- **Rows taken from a dataset**
━━━

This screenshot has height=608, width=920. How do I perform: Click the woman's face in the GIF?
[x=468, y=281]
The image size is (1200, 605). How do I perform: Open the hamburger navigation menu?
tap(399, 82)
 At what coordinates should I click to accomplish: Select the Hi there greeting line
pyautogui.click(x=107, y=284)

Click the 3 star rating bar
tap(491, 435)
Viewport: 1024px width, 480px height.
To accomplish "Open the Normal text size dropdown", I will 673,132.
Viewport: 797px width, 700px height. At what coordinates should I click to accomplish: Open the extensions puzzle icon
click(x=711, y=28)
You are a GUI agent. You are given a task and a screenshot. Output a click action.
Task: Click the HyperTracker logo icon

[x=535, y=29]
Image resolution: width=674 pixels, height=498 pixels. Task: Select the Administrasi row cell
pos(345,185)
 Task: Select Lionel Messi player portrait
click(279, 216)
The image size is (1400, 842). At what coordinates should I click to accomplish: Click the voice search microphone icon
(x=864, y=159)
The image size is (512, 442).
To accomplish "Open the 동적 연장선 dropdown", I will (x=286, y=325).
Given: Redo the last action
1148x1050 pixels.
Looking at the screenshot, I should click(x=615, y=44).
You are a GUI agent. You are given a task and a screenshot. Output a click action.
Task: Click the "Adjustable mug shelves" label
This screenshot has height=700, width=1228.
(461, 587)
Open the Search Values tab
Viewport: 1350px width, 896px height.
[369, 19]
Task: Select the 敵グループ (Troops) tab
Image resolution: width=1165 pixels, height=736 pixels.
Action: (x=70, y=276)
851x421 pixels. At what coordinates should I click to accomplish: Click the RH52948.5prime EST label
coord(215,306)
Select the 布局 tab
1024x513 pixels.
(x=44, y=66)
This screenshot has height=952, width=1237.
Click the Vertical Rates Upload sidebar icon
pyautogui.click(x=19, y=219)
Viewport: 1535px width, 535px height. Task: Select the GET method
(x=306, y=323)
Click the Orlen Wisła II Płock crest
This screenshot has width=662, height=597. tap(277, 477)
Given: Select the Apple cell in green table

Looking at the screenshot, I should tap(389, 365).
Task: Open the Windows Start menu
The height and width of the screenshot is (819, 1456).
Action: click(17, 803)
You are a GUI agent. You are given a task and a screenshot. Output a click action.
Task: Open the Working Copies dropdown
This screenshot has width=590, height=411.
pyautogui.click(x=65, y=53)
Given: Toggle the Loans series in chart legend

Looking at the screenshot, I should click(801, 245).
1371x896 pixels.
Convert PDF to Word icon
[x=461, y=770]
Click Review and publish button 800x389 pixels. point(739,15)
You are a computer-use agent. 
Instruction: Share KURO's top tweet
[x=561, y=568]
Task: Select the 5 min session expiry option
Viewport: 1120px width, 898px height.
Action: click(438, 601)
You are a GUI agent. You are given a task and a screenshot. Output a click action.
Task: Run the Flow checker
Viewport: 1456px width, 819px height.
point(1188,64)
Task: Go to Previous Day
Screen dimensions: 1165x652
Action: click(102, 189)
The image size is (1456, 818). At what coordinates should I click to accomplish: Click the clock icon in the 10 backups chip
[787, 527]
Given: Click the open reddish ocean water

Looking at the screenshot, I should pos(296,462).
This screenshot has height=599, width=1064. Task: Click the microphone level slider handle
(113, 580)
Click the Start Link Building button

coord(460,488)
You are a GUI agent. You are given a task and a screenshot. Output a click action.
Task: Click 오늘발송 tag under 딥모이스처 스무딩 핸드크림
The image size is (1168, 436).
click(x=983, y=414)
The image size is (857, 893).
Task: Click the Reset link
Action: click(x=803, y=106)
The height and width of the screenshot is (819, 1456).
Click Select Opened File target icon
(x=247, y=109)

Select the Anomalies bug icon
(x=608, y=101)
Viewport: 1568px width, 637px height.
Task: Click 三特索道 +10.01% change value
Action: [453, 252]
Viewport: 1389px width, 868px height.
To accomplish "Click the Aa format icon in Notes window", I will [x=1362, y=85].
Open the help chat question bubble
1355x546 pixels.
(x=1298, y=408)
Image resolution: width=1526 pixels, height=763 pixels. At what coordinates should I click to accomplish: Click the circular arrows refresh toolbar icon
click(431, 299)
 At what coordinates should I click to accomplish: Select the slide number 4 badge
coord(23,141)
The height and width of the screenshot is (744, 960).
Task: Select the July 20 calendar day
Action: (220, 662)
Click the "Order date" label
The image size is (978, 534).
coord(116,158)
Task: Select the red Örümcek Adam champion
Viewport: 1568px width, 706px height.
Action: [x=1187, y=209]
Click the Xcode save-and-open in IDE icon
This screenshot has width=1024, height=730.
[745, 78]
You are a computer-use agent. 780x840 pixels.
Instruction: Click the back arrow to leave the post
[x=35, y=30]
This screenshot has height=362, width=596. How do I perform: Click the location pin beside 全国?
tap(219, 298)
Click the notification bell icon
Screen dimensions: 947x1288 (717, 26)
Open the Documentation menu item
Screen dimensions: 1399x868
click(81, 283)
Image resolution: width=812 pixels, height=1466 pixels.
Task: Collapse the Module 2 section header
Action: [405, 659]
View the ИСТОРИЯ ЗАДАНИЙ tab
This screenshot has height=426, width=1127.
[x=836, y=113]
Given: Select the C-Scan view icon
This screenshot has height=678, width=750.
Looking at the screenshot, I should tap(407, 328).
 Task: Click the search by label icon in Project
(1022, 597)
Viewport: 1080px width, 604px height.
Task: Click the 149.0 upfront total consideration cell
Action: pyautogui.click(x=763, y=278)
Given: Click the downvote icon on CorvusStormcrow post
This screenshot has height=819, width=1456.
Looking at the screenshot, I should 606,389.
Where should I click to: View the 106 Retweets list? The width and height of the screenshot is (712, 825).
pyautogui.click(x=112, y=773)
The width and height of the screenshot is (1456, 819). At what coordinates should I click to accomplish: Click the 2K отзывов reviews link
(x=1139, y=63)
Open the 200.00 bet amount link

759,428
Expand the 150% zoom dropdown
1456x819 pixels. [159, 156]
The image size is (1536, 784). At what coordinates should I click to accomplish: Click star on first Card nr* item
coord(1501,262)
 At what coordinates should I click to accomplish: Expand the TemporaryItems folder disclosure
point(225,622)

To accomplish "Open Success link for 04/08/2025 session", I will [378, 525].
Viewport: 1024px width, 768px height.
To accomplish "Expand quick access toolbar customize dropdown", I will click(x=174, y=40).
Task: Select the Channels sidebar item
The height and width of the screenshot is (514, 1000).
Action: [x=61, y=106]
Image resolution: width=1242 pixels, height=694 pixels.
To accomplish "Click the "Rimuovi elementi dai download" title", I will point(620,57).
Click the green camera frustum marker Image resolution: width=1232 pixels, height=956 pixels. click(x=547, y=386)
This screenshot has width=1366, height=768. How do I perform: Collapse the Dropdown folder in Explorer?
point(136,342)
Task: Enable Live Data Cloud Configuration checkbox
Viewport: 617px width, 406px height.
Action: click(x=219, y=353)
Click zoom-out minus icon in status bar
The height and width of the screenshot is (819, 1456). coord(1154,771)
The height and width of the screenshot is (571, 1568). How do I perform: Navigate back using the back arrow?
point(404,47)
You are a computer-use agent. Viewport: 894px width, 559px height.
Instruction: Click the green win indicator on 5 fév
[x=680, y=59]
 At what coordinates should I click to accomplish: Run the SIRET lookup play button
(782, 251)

━━━

Reproduce the items verbatim, starting at their first line and ending with the line that contains "This screenshot has width=662, height=597.", including that line.

- **FINISHED ANSWER**
This screenshot has height=608, width=920. How do I perform: Click the woman's face in the GIF?
[x=468, y=281]
The image size is (1200, 605). How do I perform: Open the hamburger navigation menu?
tap(399, 82)
 At what coordinates should I click to accomplish: Select the Hi there greeting line
pyautogui.click(x=107, y=284)

Click the 3 star rating bar
tap(491, 435)
Viewport: 1024px width, 480px height.
To accomplish "Open the Normal text size dropdown", I will 673,132.
Viewport: 797px width, 700px height. At what coordinates should I click to accomplish: Open the extensions puzzle icon
click(x=711, y=28)
You are a GUI agent. You are given a task and a screenshot. Output a click action.
Task: Click the HyperTracker logo icon

[x=535, y=29]
Image resolution: width=674 pixels, height=498 pixels. Task: Select the Administrasi row cell
pos(345,185)
 Task: Select Lionel Messi player portrait
click(279, 216)
The image size is (1400, 842). At what coordinates should I click to accomplish: Click the voice search microphone icon
(x=864, y=159)
The image size is (512, 442).
To accomplish "Open the 동적 연장선 dropdown", I will (x=286, y=325).
Given: Redo the last action
1148x1050 pixels.
Looking at the screenshot, I should click(x=615, y=44).
You are a GUI agent. You are given a task and a screenshot. Output a click action.
Task: Click the "Adjustable mug shelves" label
This screenshot has height=700, width=1228.
(461, 587)
Open the Search Values tab
Viewport: 1350px width, 896px height.
[369, 19]
Task: Select the 敵グループ (Troops) tab
Image resolution: width=1165 pixels, height=736 pixels.
Action: (x=70, y=276)
851x421 pixels. At what coordinates should I click to accomplish: Click the RH52948.5prime EST label
coord(215,306)
Select the 布局 tab
1024x513 pixels.
(x=44, y=66)
This screenshot has height=952, width=1237.
Click the Vertical Rates Upload sidebar icon
pyautogui.click(x=19, y=219)
Viewport: 1535px width, 535px height. Task: Select the GET method
(x=306, y=323)
Click the Orlen Wisła II Płock crest
This screenshot has width=662, height=597. tap(277, 477)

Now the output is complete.